Oct 21 2010
Genzyme Corp. (NASDAQ: GENZ) today reported third-quarter earnings growth driven by increased shipments of Cerezyme® (imiglucerase for injection). Patients in the United States began returning to normal dosing levels last month, and patients globally are expected to be able to do so this quarter. Earnings growth in the third quarter was also driven by strong revenue from Lumizyme™ (alglucosidase alfa) and cost reduction measures.
“In the third quarter we saw our financial recovery start to take effect, and we expect that this will accelerate during the fourth quarter as Cerezyme patients are able to return to normal dosing levels and we begin to increase shipments of Fabrazyme”
Third-quarter revenue was $1.0 billion, compared with $923.8 million in the same period last year. Operating results for the third quarter of 2009 have been revised to exclude the Genetics and Diagnostics businesses, which the company is planning to divest by the end of this year.

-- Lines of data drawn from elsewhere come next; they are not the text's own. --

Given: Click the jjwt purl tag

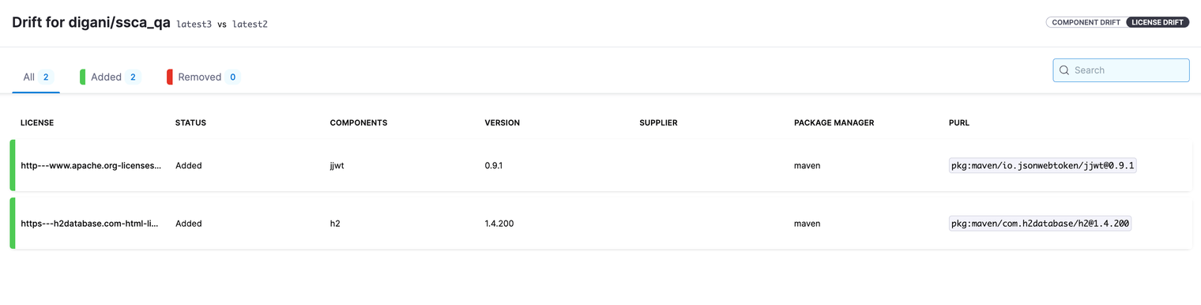Looking at the screenshot, I should coord(1043,166).
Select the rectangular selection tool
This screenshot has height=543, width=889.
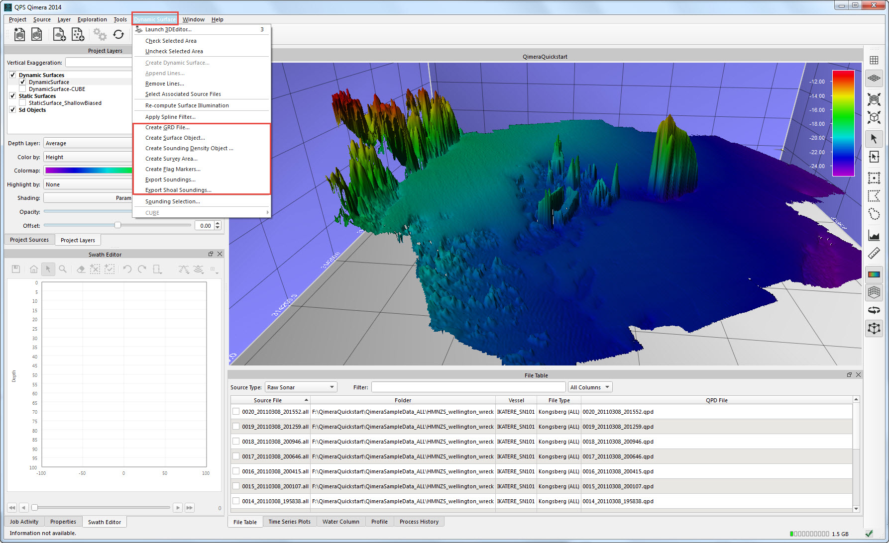pyautogui.click(x=874, y=178)
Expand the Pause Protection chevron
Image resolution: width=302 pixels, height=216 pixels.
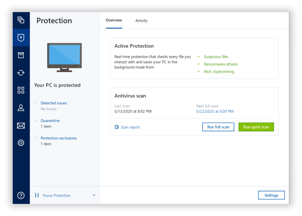(94, 195)
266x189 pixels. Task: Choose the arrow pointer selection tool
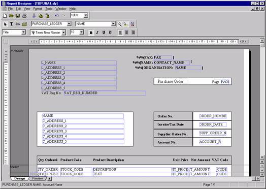click(x=5, y=24)
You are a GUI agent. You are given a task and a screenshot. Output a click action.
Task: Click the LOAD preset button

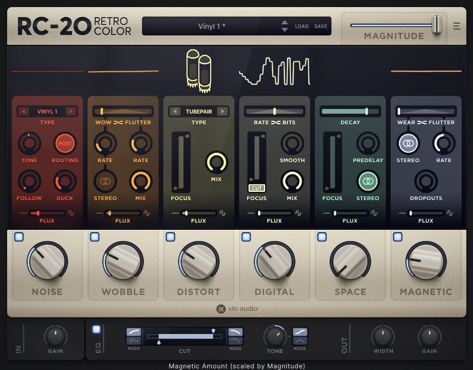(x=302, y=27)
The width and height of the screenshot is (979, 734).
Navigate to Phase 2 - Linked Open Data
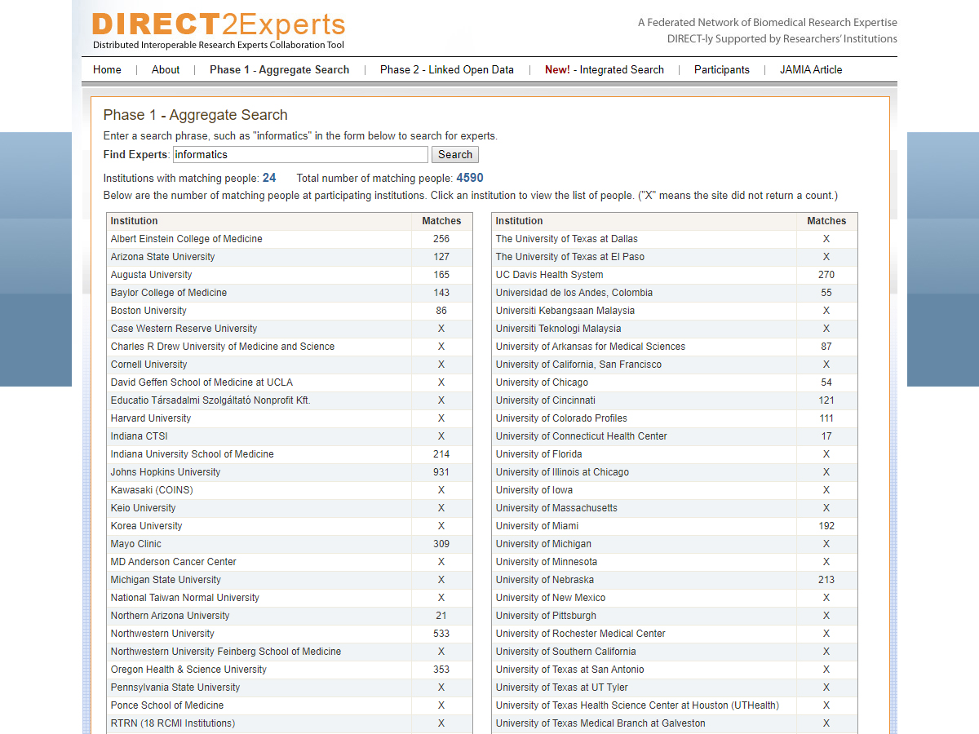click(446, 70)
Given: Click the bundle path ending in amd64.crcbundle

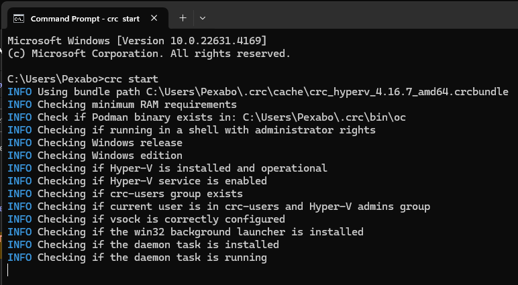Looking at the screenshot, I should pyautogui.click(x=327, y=92).
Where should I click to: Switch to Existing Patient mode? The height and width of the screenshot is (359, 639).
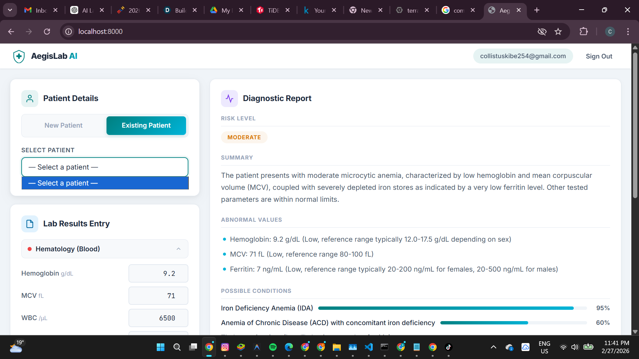coord(146,125)
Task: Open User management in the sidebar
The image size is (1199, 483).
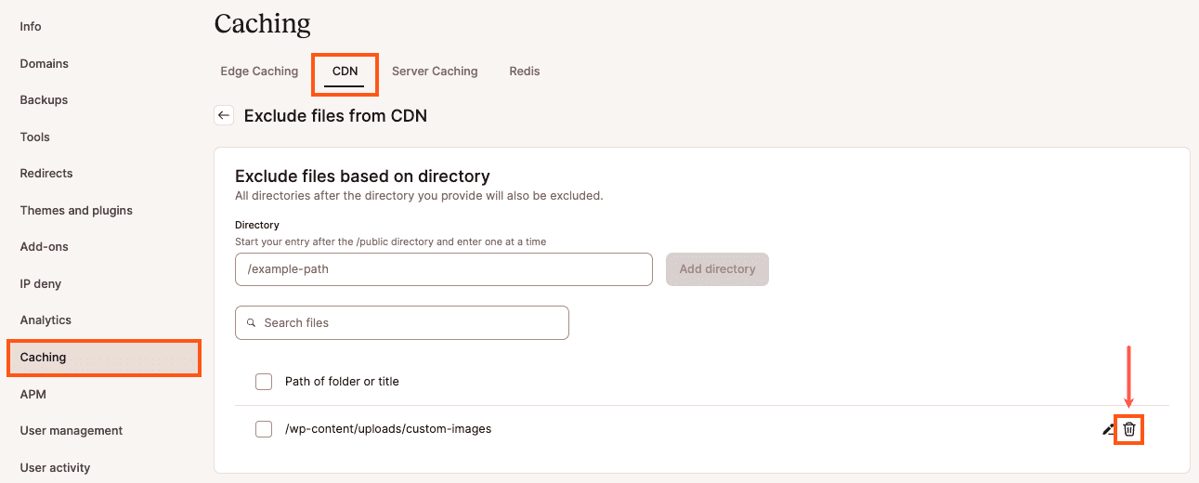Action: (x=72, y=430)
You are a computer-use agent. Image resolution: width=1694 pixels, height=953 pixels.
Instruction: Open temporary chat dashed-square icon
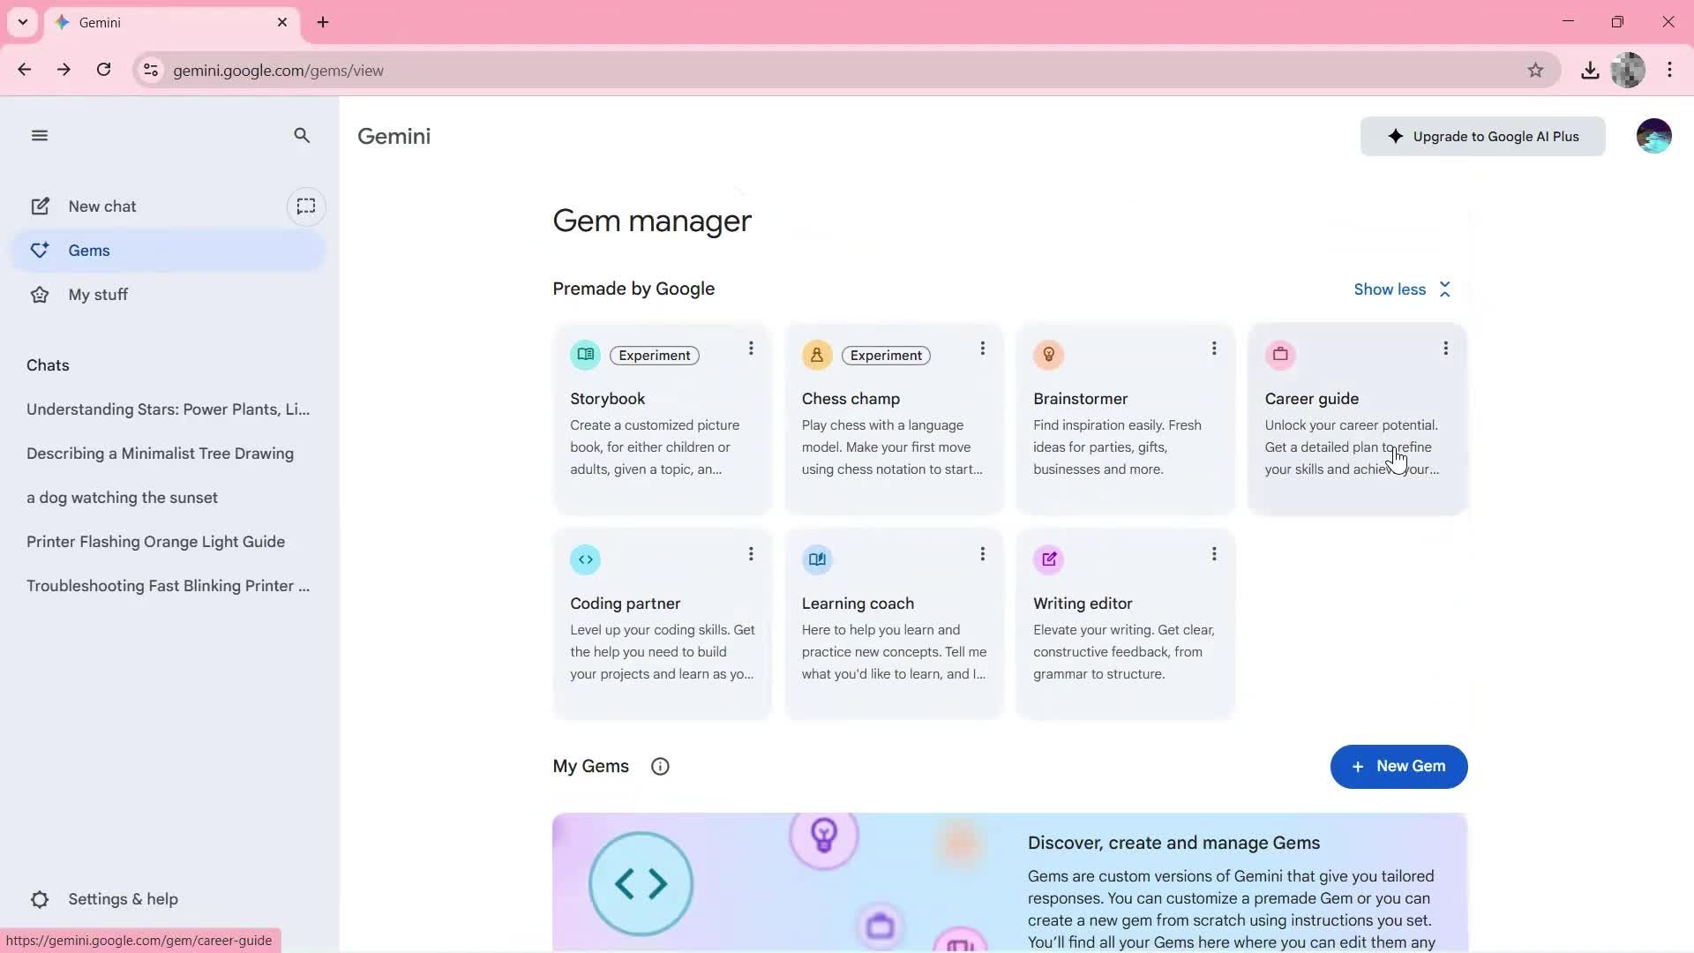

GAAP net income was $69.0 million, or $0.26 per diluted share, compared with $16.0 million, or $0.06 per diluted share, in the third quarter of 2009. Non-GAAP net income was $111.5 million, or $0.42 per diluted share, in line with the company's guidance, compared with $77.9 million, or $0.28 per diluted share, in the same period last year. Non-GAAP net income excludes stock compensation expenses, costs associated with the acquisition of oncology products from Bayer, and the operations of the Genetics and Diagnostics businesses, as they meet the criteria of discontinued operations. At the end of the third quarter, Genzyme's cash balance was approximately $1.2 billion.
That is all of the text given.